> [WORK TO BE COMPLETED] Excluding pictures, give the entries again exactly as they appear.
※
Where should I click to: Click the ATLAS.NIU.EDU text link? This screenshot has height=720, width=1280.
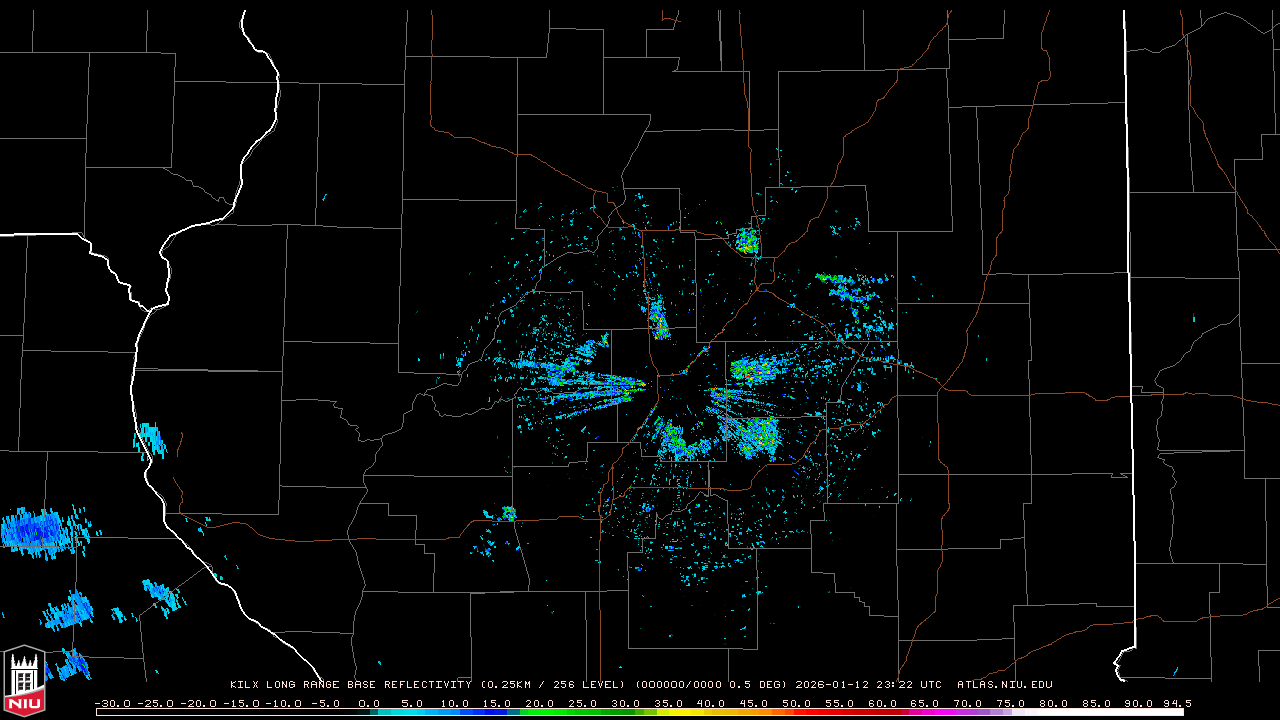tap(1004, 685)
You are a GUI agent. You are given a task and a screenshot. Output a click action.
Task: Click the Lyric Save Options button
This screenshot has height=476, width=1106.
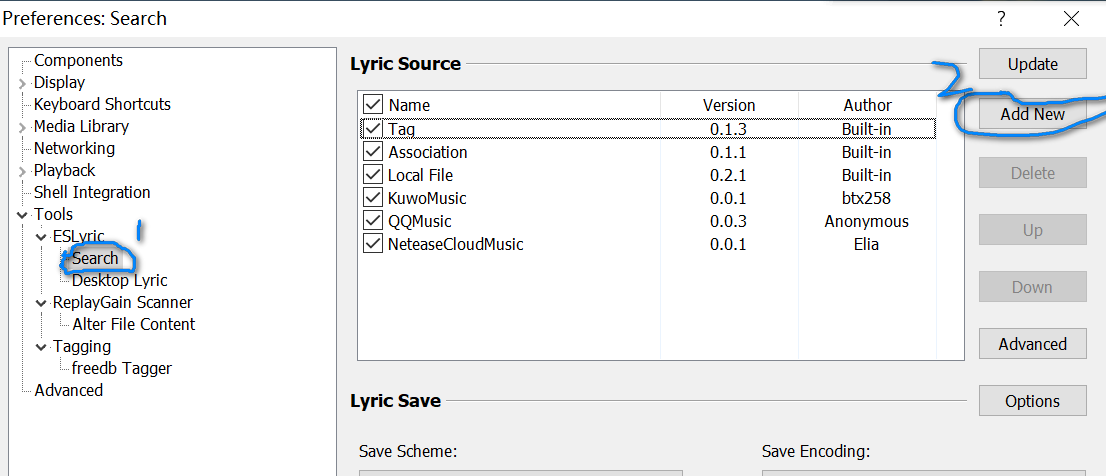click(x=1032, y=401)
※
> [RESPONSE BOX]
Where should I click to: Click the ATLAS.NIU.EDU text link? This screenshot has height=720, width=1280.
tap(1004, 685)
You are a GUI agent. You are given a task and a screenshot. Output a click action.
Task: Click the Lyric Save Options button
This screenshot has height=476, width=1106.
click(x=1032, y=401)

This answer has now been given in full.